16 mars 2004, Vilnius, Lituanie. Le procès de Bertrand Cantat, chanteur du groupe Noir Désir aux côtés de Serge Teyssot-Gay (guitare), Jean-Paul Roy (basse) et Denis Barthe (batterie), s’ouvre enfin, quelques mois après la mort de Marie Trintignant, qui succomba aux blessures que lui infligea son amant dans la nuit du 27 au 28 juillet 2003. Lors des premières audiences, les autres membres du groupe ainsi que la femme du chanteur, Krisztina Rády, témoignent en sa faveur : « Bertrand n’a jamais levé la main sur quiconque avant le 27 juillet 2003. Ni sur moi, ni sur une autre. » avait déclaré cette dernière, corroborant les propos des trois autres témoins présents.

Une défense qui semble se fissurer aujourd’hui à la lumière d’une enquête réalisée par Le Point, dans laquelle un des trois musiciens (qui a souhaité rester anonyme) change de version :

Krisztina m’a vu et elle m’a demandé, à moi et à tous les autres membres du groupe, de cacher ce que l’on savait. Elle ne voulait pas que ses enfants sachent que leur père était un homme violent. Je savais qu’il avait frappé la femme avec qui il était avant Krisztina. Je savais qu’il avait tenté d’étrangler sa petite amie, en 1989. Je savais qu’il avait frappé Krisztina. Mais, ce jour-là, nous avons tous décidé de mentir. Nous étions tous sous son emprise. Et nous pensions qu’il se soignerait.

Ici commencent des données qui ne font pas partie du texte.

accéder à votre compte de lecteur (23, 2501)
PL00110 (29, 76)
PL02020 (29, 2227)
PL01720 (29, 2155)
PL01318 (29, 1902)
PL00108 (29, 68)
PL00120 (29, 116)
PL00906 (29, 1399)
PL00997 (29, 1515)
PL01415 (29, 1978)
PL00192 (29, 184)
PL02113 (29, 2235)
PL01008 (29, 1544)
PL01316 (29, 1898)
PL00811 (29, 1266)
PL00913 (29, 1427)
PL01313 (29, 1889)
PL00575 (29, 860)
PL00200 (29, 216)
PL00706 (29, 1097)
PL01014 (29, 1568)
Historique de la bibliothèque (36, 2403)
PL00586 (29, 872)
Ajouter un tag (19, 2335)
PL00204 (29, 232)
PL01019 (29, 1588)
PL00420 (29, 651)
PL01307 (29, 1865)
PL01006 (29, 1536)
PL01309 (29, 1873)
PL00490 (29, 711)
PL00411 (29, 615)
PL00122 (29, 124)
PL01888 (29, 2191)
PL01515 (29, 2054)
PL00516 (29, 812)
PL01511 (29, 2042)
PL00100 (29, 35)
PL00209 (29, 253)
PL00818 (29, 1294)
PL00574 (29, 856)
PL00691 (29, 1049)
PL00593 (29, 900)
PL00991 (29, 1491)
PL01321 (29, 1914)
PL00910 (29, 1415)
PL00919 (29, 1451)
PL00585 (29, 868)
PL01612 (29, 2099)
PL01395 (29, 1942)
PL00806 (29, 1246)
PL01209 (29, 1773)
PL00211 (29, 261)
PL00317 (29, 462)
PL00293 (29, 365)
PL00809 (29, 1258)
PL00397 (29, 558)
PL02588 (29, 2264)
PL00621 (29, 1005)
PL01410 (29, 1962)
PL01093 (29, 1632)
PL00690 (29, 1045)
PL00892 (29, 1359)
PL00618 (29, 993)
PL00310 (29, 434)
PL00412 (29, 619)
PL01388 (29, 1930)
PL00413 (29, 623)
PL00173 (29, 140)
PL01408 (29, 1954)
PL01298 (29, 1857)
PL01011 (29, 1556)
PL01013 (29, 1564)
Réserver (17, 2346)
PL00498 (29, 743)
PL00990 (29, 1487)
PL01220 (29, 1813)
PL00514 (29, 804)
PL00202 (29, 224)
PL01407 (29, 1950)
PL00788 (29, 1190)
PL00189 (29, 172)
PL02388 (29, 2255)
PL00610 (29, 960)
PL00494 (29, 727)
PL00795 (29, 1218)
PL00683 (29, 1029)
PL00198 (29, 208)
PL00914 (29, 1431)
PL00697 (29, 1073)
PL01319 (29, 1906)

Une information confirmée par un journaliste bordelais, comme le souligne Le Figaro :

Beaucoup de gens dans le milieu bordelais savaient que Krisztina avait été battue avant l’affaire Vilnius, mais ils se sont tus.

Trois ans et demi après son incarcération, Bertrand Cantat est relâché de la prison de Muret près de Toulouse pour bonne conduite. Il se réinstalle avec sa femme, dans une relation « libre » mais toujours houleuse, durant laquelle Cantat se montrera très menaçant vis-à-vis de l’amant de sa femme, François Saubadu. Ne supportant pas qu’elle puisse fréquenter un autre homme, les violences psychologiques se seraient multipliées – ce qui n’empêchera pas Krisztina de revenir vers lui, encore et toujours. Une voisine de l’époque, chez qui les enfants furent confiés lors d’un moment particulièrement difficile, témoigne : « Krisztina semblait être à la fois sous emprise, amoureuse, tiraillée et perdue. »

Le 10 janvier 2010, Krisztina Rády se pend dans la chambre de sa maison de Bordeaux. C’est leur fils de 12 ans, Milo, qui la retrouve. Si la piste du suicide est naturellement retenue à la lumière de l’enquête, les deux parties s’écharpent sur les raisons qui ont poussé la femme à passer à l’acte : l’avocate Yael Mellul déplore une certaine négligence, là où Maître Lévy, avocat de Cantat, rappelle que « deux parquetiers, deux équipes de police et deux médecins légistes se sont penchés sur le dossier. »

Un dossier manifestement en phase d’être réouvert malgré les réticences de la famille Rády, au vu des nouveaux éléments apportés par l’enquête du Point : des mails, des SMS ainsi qu’un long message vocal (sept minutes) aussi décousu qu’inquiétant…

-Via-

Note de la rédaction :

Ces nouvelles révélations ne sont en aucun cas à lier au choix de diffusion du titre L’Angleterre, premier extrait du futur album solo de Bertrand Cantat, ou de tout autre morceau de Noir Désir sur nos ondes. OÜI FM respecte les artistes et leurs productions, tout comme elle se bat fermement et sans ambiguité aucune contre toutes formes de violences.